## [EXERCISE]
Filter the listing down to the lines containing the word "time".

## [MATERIALS PROVIDED]
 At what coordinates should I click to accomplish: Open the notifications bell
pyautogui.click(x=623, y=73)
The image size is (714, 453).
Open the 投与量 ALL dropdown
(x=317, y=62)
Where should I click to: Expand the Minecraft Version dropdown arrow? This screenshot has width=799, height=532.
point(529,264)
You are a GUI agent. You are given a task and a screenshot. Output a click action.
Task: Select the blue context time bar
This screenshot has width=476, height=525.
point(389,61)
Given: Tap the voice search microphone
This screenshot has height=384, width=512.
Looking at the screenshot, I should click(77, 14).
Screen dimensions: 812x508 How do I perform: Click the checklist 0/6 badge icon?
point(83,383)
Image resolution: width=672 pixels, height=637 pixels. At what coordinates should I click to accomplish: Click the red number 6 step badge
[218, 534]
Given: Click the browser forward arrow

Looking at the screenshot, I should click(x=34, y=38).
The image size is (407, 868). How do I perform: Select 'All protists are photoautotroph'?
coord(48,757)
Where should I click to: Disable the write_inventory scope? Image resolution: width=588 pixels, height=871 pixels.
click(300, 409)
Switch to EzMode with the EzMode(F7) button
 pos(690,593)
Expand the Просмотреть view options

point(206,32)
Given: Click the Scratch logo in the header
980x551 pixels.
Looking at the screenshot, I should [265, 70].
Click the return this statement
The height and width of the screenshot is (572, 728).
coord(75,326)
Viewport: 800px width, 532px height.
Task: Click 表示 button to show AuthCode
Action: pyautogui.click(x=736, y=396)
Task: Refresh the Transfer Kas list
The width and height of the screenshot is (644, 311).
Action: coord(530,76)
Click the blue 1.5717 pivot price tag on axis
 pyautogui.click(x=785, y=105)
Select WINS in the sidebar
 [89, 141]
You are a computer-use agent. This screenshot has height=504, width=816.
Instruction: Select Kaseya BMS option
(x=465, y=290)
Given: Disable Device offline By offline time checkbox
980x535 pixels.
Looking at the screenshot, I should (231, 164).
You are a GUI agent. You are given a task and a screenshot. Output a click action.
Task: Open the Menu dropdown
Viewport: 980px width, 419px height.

## [SOLUTION TO THIS PROBLEM]
Task: Select the blue context time bar
Given: Disable Device offline By offline time checkbox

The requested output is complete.